=== Section Start ===

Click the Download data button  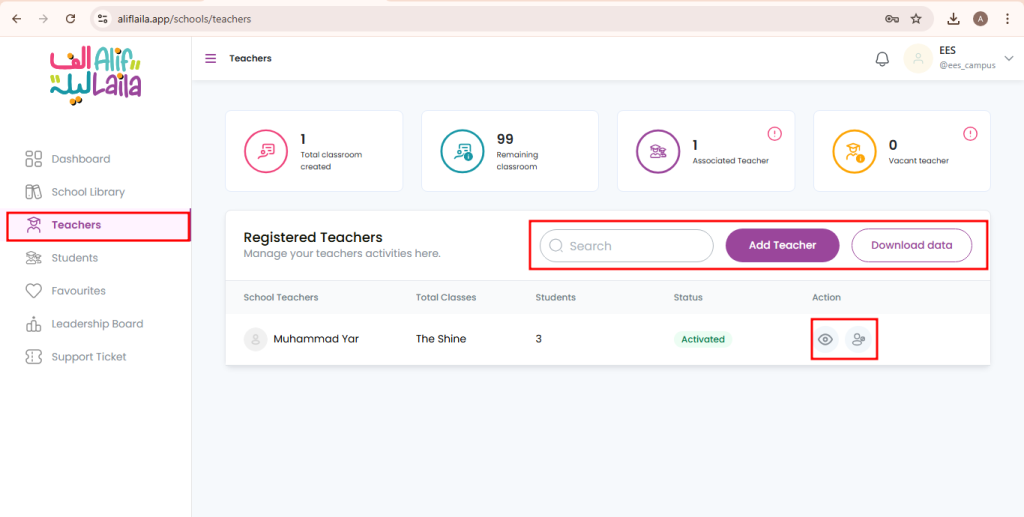(912, 245)
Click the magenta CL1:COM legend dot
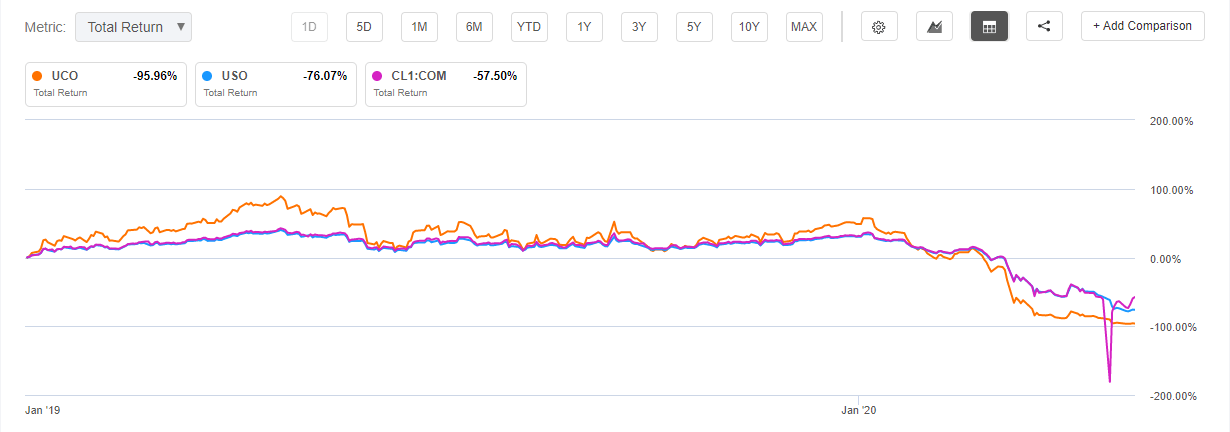 coord(377,75)
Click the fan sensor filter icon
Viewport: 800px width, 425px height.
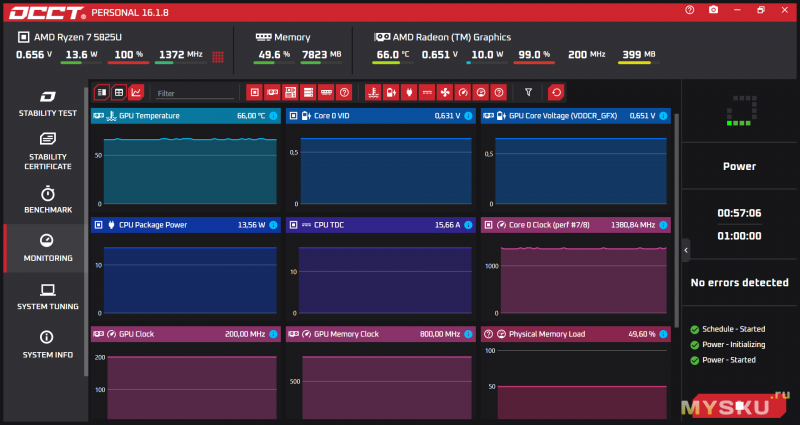pos(444,92)

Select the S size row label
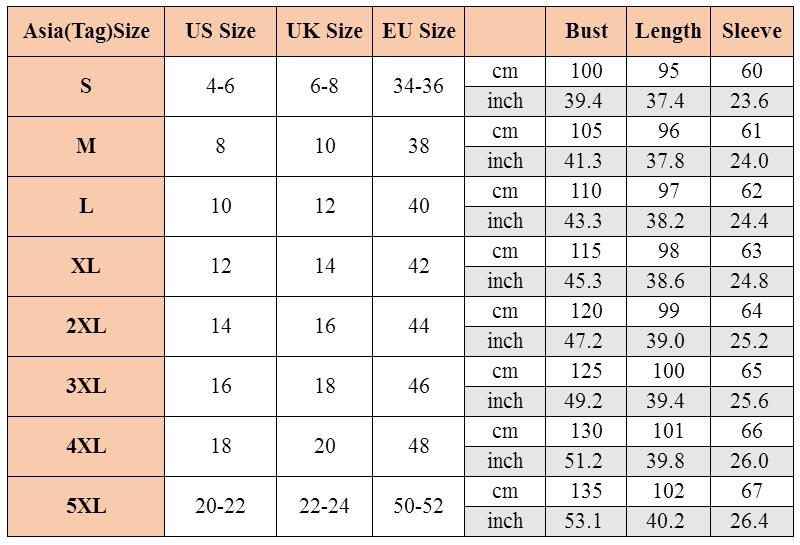tap(86, 86)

=== Section End ===

◆ **ACTIVITY**: Write out, exactly as they stand, the line with "Click the fan sensor filter icon" and every line after it through the end of the entries above; omit the pictures.

◆ **EXERCISE OUTPUT**:
Click the fan sensor filter icon
Viewport: 800px width, 425px height.
pos(444,92)

Select the S size row label
tap(86, 86)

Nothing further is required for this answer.